(Extracted rows)
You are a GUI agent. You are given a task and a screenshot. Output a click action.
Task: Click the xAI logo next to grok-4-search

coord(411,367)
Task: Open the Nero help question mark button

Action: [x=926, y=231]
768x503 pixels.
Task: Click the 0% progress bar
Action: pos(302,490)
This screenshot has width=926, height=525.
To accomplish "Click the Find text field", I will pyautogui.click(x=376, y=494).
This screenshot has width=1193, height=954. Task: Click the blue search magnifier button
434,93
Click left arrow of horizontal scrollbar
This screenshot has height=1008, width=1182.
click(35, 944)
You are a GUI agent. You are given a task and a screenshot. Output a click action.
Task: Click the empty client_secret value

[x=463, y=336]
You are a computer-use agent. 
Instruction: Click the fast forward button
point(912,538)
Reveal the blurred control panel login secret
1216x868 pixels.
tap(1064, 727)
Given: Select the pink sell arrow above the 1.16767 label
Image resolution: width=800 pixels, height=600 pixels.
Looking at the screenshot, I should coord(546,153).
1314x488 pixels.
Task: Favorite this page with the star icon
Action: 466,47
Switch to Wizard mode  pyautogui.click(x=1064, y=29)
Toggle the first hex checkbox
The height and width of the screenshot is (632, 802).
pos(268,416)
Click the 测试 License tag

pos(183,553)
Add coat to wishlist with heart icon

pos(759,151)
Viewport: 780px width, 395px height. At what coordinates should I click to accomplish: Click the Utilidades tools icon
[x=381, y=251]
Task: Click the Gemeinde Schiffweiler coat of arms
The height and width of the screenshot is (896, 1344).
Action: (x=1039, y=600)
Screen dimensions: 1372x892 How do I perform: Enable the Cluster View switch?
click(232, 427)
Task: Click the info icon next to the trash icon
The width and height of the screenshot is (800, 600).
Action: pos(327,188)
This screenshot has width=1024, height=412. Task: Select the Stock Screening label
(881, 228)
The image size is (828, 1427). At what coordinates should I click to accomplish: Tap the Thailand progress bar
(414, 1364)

→ Short exercise: Please transcribe the rows above line for line, with no changes.

→ Reply to the exercise:
You are a GUI agent. You are given a task and a screenshot. Output a click action.
Task: Click the xAI logo next to grok-4-search

coord(411,367)
Task: Open the Nero help question mark button

Action: [x=926, y=231]
768x503 pixels.
Task: Click the 0% progress bar
Action: pos(302,490)
This screenshot has width=926, height=525.
To accomplish "Click the Find text field", I will pyautogui.click(x=376, y=494).
This screenshot has width=1193, height=954. Task: Click the blue search magnifier button
434,93
Click left arrow of horizontal scrollbar
This screenshot has height=1008, width=1182.
click(35, 944)
You are a GUI agent. You are given a task and a screenshot. Output a click action.
Task: Click the empty client_secret value

[x=463, y=336]
You are a computer-use agent. 
Instruction: Click the fast forward button
point(912,538)
Reveal the blurred control panel login secret
1216x868 pixels.
tap(1064, 727)
Given: Select the pink sell arrow above the 1.16767 label
Image resolution: width=800 pixels, height=600 pixels.
Looking at the screenshot, I should coord(546,153).
1314x488 pixels.
Task: Favorite this page with the star icon
Action: 466,47
Switch to Wizard mode  pyautogui.click(x=1064, y=29)
Toggle the first hex checkbox
The height and width of the screenshot is (632, 802).
pos(268,416)
Click the 测试 License tag

pos(183,553)
Add coat to wishlist with heart icon

pos(759,151)
Viewport: 780px width, 395px height. At what coordinates should I click to accomplish: Click the Utilidades tools icon
[x=381, y=251]
Task: Click the Gemeinde Schiffweiler coat of arms
The height and width of the screenshot is (896, 1344).
Action: (x=1039, y=600)
Screen dimensions: 1372x892 How do I perform: Enable the Cluster View switch?
click(232, 427)
Task: Click the info icon next to the trash icon
The width and height of the screenshot is (800, 600).
Action: pos(327,188)
This screenshot has width=1024, height=412. Task: Select the Stock Screening label
(881, 228)
The image size is (828, 1427). At what coordinates should I click to accomplish: Tap the Thailand progress bar
(414, 1364)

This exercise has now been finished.